• [TASK TO CARRY OUT]:
Go through the listing below and list every line with "computer".

--

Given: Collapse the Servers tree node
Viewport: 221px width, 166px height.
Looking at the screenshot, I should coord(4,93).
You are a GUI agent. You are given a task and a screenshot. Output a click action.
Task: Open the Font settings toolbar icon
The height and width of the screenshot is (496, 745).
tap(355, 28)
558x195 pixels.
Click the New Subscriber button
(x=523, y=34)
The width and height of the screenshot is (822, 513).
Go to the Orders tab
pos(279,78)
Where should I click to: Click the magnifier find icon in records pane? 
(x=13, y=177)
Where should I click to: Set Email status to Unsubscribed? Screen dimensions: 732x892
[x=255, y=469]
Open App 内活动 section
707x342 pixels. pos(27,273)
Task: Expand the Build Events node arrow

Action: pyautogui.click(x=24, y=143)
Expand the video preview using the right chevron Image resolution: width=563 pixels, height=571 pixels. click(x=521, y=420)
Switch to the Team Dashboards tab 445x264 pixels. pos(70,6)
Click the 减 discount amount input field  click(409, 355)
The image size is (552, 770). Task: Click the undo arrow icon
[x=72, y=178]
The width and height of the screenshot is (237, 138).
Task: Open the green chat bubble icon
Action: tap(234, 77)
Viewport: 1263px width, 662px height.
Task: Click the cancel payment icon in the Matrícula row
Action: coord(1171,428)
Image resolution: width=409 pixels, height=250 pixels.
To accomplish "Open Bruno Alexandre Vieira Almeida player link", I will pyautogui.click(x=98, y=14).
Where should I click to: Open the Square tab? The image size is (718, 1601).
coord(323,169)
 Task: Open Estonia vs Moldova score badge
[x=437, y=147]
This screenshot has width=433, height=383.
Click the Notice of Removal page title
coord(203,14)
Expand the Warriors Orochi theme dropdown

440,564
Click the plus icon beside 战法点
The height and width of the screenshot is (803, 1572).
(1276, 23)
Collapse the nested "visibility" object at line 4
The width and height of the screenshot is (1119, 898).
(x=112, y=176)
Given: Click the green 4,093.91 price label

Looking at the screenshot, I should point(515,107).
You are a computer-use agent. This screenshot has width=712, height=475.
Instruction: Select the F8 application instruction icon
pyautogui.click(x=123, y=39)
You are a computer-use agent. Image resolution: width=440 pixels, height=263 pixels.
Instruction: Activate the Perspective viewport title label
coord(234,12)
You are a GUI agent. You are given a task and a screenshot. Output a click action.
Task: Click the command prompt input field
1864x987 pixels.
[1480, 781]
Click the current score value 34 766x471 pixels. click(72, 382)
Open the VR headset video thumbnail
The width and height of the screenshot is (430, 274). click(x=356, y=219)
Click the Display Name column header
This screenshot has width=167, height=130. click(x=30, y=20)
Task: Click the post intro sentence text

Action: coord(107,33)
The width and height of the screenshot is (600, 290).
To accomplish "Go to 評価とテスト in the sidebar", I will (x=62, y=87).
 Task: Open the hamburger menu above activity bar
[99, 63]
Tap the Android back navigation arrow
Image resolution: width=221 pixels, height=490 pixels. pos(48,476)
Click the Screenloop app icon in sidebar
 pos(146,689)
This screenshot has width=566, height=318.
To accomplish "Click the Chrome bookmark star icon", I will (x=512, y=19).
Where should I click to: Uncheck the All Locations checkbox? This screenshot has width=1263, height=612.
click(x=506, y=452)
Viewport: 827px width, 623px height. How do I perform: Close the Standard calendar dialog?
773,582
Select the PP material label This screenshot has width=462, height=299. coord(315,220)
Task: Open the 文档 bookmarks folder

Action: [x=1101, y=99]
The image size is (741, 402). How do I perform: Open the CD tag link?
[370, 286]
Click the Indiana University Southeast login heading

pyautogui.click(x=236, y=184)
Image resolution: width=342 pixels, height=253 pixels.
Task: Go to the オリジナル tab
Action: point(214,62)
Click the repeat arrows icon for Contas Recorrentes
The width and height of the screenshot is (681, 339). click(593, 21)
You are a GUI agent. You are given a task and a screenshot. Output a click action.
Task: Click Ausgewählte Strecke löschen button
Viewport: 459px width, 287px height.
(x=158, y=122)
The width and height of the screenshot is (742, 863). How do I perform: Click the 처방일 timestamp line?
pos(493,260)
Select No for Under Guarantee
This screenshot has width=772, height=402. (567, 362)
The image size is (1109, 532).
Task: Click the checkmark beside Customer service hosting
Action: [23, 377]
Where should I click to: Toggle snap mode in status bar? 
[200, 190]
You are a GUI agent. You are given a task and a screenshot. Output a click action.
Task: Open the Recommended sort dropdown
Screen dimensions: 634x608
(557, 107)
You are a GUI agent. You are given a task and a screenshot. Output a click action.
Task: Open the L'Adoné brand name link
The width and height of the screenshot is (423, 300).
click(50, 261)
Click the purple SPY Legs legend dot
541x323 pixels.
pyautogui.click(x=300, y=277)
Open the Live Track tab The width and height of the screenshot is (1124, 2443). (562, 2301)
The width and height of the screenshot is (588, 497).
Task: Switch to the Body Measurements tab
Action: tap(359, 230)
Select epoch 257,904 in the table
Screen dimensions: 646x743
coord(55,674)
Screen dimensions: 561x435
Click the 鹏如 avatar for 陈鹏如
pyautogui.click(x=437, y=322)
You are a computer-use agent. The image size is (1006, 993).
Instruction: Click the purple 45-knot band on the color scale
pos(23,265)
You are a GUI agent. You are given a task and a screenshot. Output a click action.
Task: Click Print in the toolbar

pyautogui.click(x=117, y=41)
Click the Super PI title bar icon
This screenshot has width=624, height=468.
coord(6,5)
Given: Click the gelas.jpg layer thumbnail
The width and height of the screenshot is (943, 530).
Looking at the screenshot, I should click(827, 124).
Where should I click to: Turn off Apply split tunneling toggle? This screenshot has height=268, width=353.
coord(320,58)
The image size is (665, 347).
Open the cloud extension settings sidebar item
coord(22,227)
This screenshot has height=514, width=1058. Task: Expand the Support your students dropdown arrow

--

• [SOLUTION BELOW]:
You are a computer-use agent. This screenshot has width=712, height=475.
You are a computer-use agent. Image resolution: width=440 pixels, height=263 pixels.
You are a computer-use agent. The image size is (1006, 993).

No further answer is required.